Every model in qmrust implements a forward signal as well as a fit, so it can
generate data as well as consume it. qmrust sim exposes four modes that
answer four different questions, and each one writes a JSON report (and,
optionally, an SVG plot).
Simulation reads no image files. The acquisition comes from the config, so
sim configs are built on the non-BIDS recipes — those are the ones that
carry the acquisition arrays.
The sim block¶
A sim config is a model config plus a sim: block:
model: qmt_spgr
qmt_spgr:
model: Ramani
fitting:
fx: [false, false, true, true, false, false]
sim:
params: { F: 0.15, kr: 25.0, R1f: 1.0, R1r: 1.0, T2f: 0.028, T2r: 1.1e-5 }
b1: 1.0
b0: 0.0
noise: { type: rician, snr: 100.0 }
seed: 0
trials: 100
sweep: { param: F, start: 0.05, stop: 0.30, steps: 10 }
distributions:
F: { mean: 0.15, std: 0.02 }
kr: { mean: 25.0, std: 3.0 }params names the model’s own parameters — the same names its documentation
page lists under Signal model. seed makes every noisy mode
reproducible: the same seed yields the same trials on every platform, native
or wasm.
Every registered model ships a sim recipe under recipes/sim/, declared by
its registry entry. qmrust catalog --json reports the path for each model.
signal — what does the model predict?¶
Noise-free forward signal for one parameter set. qMRLab has no equivalent method: every
other mode below wraps one of its Sim_* methods, but a plain forward signal is not
among them.
qmrust sim signal --config recipes/sim/qmt_sim_ramani.yaml \
--output signal.json --plot signal.svgUse it to sanity-check a protocol before acquiring it: if two saturation offsets produce nearly the same signal, they are not buying you information.
single-voxel — can the fit recover the truth?¶
Simulates one voxel, optionally trials times with noise, and fits each
trial back. Corresponds to qMRLab’s Sim_Single_Voxel_Curve.
qmrust sim single-voxel --config recipes/sim/qmt_sim_ramani.yaml \
--output sv.json --plot sv.svgThe report carries per-parameter truth, mean, standard deviation, bias and RMSE. This is the first thing to run when a fit on real data looks wrong: if the model cannot recover its own noise-free signal, the problem is the protocol or the config, not the data.
sensitivity — where does it break down?¶
Sweeps one parameter across a range and reports bias and standard deviation
at each point.
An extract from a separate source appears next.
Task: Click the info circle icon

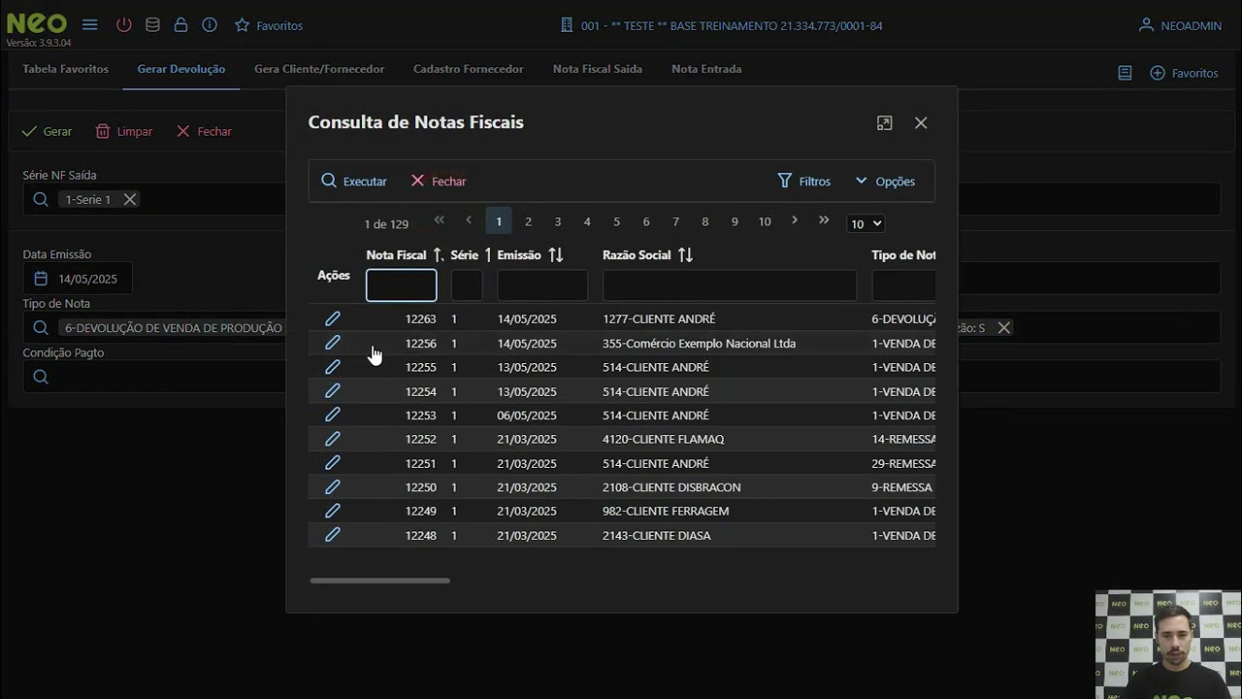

Corresponds to qMRLab’s Sim_Sensitivity_Analysis.
qmrust sim sensitivity --config recipes/sim/qmt_sim_ramani.yaml \
--output sens.json --plot sens.svgDriven by the sweep: block. Use it to find the range over which a parameter
is actually identifiable.
montecarlo — how does it behave over a population?¶
Draws parameters from the distributions: block and reports error statistics
over the draws. Corresponds to qMRLab’s Sim_Multi_Voxel_Distribution.
qmrust sim montecarlo --config recipes/sim/qmt_sim_ramani.yaml \
--output mc.json --plot mc.svgIn the browser¶
The same four modes run in wasm through sim(mode, cfg_yaml), with identical
numbers, and the playground exposes them directly: switch
the recipe card from Data to Simulate, and the model’s own sim recipe becomes
the editable recipe. Simulation reads no image data, so it works whether or not
a dataset is loaded.
Long runs execute in a worker rather than on the page’s main thread, so a sweep of a few thousand fits leaves the page responsive and cancellable. It is the same single call with the same seed, so a browser run and a CLI run of the same recipe agree exactly.